+++ The data

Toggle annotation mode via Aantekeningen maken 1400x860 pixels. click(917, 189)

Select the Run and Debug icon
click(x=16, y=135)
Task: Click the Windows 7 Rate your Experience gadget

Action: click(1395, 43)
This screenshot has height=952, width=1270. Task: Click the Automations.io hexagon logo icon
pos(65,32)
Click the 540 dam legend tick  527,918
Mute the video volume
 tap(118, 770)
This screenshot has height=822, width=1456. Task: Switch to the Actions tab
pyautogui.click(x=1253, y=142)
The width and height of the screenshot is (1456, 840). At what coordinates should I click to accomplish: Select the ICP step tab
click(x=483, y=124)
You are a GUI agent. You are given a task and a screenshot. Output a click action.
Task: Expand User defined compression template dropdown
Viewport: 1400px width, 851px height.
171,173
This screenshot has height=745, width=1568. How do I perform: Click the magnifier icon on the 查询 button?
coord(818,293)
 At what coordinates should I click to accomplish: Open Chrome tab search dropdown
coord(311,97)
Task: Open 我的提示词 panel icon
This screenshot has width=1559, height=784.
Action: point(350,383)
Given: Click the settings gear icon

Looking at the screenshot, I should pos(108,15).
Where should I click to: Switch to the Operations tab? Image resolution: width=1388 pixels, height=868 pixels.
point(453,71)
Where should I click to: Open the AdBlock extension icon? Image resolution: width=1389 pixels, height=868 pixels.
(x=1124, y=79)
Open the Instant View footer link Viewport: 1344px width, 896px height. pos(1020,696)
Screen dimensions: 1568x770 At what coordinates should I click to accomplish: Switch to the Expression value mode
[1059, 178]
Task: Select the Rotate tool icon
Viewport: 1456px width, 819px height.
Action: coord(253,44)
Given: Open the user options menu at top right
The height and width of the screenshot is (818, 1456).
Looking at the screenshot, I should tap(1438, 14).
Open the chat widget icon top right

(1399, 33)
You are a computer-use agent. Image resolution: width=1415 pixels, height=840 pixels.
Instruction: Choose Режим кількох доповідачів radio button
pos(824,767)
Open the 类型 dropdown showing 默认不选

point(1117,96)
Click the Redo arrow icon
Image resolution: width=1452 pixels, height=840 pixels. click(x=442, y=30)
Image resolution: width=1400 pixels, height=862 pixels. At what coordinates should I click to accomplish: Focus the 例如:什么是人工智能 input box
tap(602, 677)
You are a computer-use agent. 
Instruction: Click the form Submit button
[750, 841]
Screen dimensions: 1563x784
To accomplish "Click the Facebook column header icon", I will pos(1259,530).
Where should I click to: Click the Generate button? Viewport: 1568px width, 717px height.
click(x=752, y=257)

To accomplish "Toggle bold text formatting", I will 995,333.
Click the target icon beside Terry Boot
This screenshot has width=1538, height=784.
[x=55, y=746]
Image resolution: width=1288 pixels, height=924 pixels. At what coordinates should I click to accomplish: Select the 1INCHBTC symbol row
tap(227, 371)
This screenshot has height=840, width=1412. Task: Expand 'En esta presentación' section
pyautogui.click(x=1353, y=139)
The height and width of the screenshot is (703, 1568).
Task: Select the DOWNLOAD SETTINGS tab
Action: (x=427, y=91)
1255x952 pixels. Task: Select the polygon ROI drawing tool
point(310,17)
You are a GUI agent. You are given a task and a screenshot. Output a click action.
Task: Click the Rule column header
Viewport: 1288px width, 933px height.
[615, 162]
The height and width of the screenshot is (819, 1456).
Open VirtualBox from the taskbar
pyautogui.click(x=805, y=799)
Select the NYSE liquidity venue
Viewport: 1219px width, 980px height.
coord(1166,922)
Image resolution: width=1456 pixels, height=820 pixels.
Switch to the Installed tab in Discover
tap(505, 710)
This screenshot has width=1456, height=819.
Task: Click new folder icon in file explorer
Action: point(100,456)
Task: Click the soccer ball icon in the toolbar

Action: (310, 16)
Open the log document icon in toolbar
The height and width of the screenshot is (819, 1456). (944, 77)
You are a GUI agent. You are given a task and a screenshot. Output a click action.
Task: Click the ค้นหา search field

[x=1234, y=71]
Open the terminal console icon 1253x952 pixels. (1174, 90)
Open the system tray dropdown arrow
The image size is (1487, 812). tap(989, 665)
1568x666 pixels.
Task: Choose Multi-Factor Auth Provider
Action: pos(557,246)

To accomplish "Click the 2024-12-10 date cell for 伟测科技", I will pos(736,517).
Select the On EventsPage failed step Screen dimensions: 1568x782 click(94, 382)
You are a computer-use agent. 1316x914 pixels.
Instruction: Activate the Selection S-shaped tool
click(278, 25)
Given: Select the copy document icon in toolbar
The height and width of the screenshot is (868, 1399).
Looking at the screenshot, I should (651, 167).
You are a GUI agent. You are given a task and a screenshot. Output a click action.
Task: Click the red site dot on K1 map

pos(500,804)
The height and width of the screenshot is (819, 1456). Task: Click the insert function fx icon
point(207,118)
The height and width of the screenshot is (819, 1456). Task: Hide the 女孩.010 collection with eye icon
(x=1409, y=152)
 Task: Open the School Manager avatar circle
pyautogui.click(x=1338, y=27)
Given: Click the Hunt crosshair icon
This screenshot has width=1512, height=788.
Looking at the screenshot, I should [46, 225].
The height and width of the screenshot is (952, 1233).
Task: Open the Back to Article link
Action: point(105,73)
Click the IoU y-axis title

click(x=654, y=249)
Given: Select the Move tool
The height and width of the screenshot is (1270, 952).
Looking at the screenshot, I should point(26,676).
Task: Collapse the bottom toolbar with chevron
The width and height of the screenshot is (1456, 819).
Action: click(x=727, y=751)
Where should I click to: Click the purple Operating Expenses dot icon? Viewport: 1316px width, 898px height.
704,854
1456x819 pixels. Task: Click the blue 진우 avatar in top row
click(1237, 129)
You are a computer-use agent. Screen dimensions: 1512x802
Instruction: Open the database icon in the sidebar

++++++

▶ _Task details_
Word for word, write out each of the records above.

▶ _Solution for this problem_
Toggle annotation mode via Aantekeningen maken 1400x860 pixels. click(917, 189)

Select the Run and Debug icon
click(x=16, y=135)
Task: Click the Windows 7 Rate your Experience gadget

Action: click(1395, 43)
This screenshot has height=952, width=1270. Task: Click the Automations.io hexagon logo icon
pos(65,32)
Click the 540 dam legend tick  527,918
Mute the video volume
 tap(118, 770)
This screenshot has height=822, width=1456. Task: Switch to the Actions tab
pyautogui.click(x=1253, y=142)
The width and height of the screenshot is (1456, 840). At what coordinates should I click to accomplish: Select the ICP step tab
click(x=483, y=124)
You are a GUI agent. You are given a task and a screenshot. Output a click action.
Task: Expand User defined compression template dropdown
Viewport: 1400px width, 851px height.
171,173
This screenshot has height=745, width=1568. How do I perform: Click the magnifier icon on the 查询 button?
coord(818,293)
 At what coordinates should I click to accomplish: Open Chrome tab search dropdown
coord(311,97)
Task: Open 我的提示词 panel icon
This screenshot has width=1559, height=784.
Action: point(350,383)
Given: Click the settings gear icon

Looking at the screenshot, I should pos(108,15).
Where should I click to: Switch to the Operations tab? Image resolution: width=1388 pixels, height=868 pixels.
point(453,71)
Where should I click to: Open the AdBlock extension icon? Image resolution: width=1389 pixels, height=868 pixels.
(x=1124, y=79)
Open the Instant View footer link Viewport: 1344px width, 896px height. pos(1020,696)
Screen dimensions: 1568x770 At what coordinates should I click to accomplish: Switch to the Expression value mode
[1059, 178]
Task: Select the Rotate tool icon
Viewport: 1456px width, 819px height.
Action: coord(253,44)
Given: Open the user options menu at top right
The height and width of the screenshot is (818, 1456).
Looking at the screenshot, I should tap(1438, 14).
Open the chat widget icon top right

(1399, 33)
You are a computer-use agent. Image resolution: width=1415 pixels, height=840 pixels.
Instruction: Choose Режим кількох доповідачів radio button
pos(824,767)
Open the 类型 dropdown showing 默认不选

point(1117,96)
Click the Redo arrow icon
Image resolution: width=1452 pixels, height=840 pixels. click(x=442, y=30)
Image resolution: width=1400 pixels, height=862 pixels. At what coordinates should I click to accomplish: Focus the 例如:什么是人工智能 input box
tap(602, 677)
You are a computer-use agent. 
Instruction: Click the form Submit button
[750, 841]
Screen dimensions: 1563x784
To accomplish "Click the Facebook column header icon", I will pos(1259,530).
Where should I click to: Click the Generate button? Viewport: 1568px width, 717px height.
click(x=752, y=257)

To accomplish "Toggle bold text formatting", I will 995,333.
Click the target icon beside Terry Boot
This screenshot has width=1538, height=784.
[x=55, y=746]
Image resolution: width=1288 pixels, height=924 pixels. At what coordinates should I click to accomplish: Select the 1INCHBTC symbol row
tap(227, 371)
This screenshot has height=840, width=1412. Task: Expand 'En esta presentación' section
pyautogui.click(x=1353, y=139)
The height and width of the screenshot is (703, 1568).
Task: Select the DOWNLOAD SETTINGS tab
Action: (x=427, y=91)
1255x952 pixels. Task: Select the polygon ROI drawing tool
point(310,17)
You are a GUI agent. You are given a task and a screenshot. Output a click action.
Task: Click the Rule column header
Viewport: 1288px width, 933px height.
[615, 162]
The height and width of the screenshot is (819, 1456).
Open VirtualBox from the taskbar
pyautogui.click(x=805, y=799)
Select the NYSE liquidity venue
Viewport: 1219px width, 980px height.
coord(1166,922)
Image resolution: width=1456 pixels, height=820 pixels.
Switch to the Installed tab in Discover
tap(505, 710)
This screenshot has width=1456, height=819.
Task: Click new folder icon in file explorer
Action: point(100,456)
Task: Click the soccer ball icon in the toolbar

Action: (310, 16)
Open the log document icon in toolbar
The height and width of the screenshot is (819, 1456). (944, 77)
You are a GUI agent. You are given a task and a screenshot. Output a click action.
Task: Click the ค้นหา search field

[x=1234, y=71]
Open the terminal console icon 1253x952 pixels. (1174, 90)
Open the system tray dropdown arrow
The image size is (1487, 812). tap(989, 665)
1568x666 pixels.
Task: Choose Multi-Factor Auth Provider
Action: pos(557,246)

To accomplish "Click the 2024-12-10 date cell for 伟测科技", I will pos(736,517).
Select the On EventsPage failed step Screen dimensions: 1568x782 click(94, 382)
You are a computer-use agent. 1316x914 pixels.
Instruction: Activate the Selection S-shaped tool
click(278, 25)
Given: Select the copy document icon in toolbar
The height and width of the screenshot is (868, 1399).
Looking at the screenshot, I should (651, 167).
You are a GUI agent. You are given a task and a screenshot. Output a click action.
Task: Click the red site dot on K1 map

pos(500,804)
The height and width of the screenshot is (819, 1456). Task: Click the insert function fx icon
point(207,118)
The height and width of the screenshot is (819, 1456). Task: Hide the 女孩.010 collection with eye icon
(x=1409, y=152)
 Task: Open the School Manager avatar circle
pyautogui.click(x=1338, y=27)
Given: Click the Hunt crosshair icon
This screenshot has width=1512, height=788.
Looking at the screenshot, I should [46, 225].
The height and width of the screenshot is (952, 1233).
Task: Open the Back to Article link
Action: point(105,73)
Click the IoU y-axis title

click(x=654, y=249)
Given: Select the Move tool
The height and width of the screenshot is (1270, 952).
Looking at the screenshot, I should point(26,676).
Task: Collapse the bottom toolbar with chevron
The width and height of the screenshot is (1456, 819).
Action: click(x=727, y=751)
Where should I click to: Click the purple Operating Expenses dot icon? Viewport: 1316px width, 898px height.
704,854
1456x819 pixels. Task: Click the blue 진우 avatar in top row
click(1237, 129)
You are a computer-use agent. Screen dimensions: 1512x802
Instruction: Open the database icon in the sidebar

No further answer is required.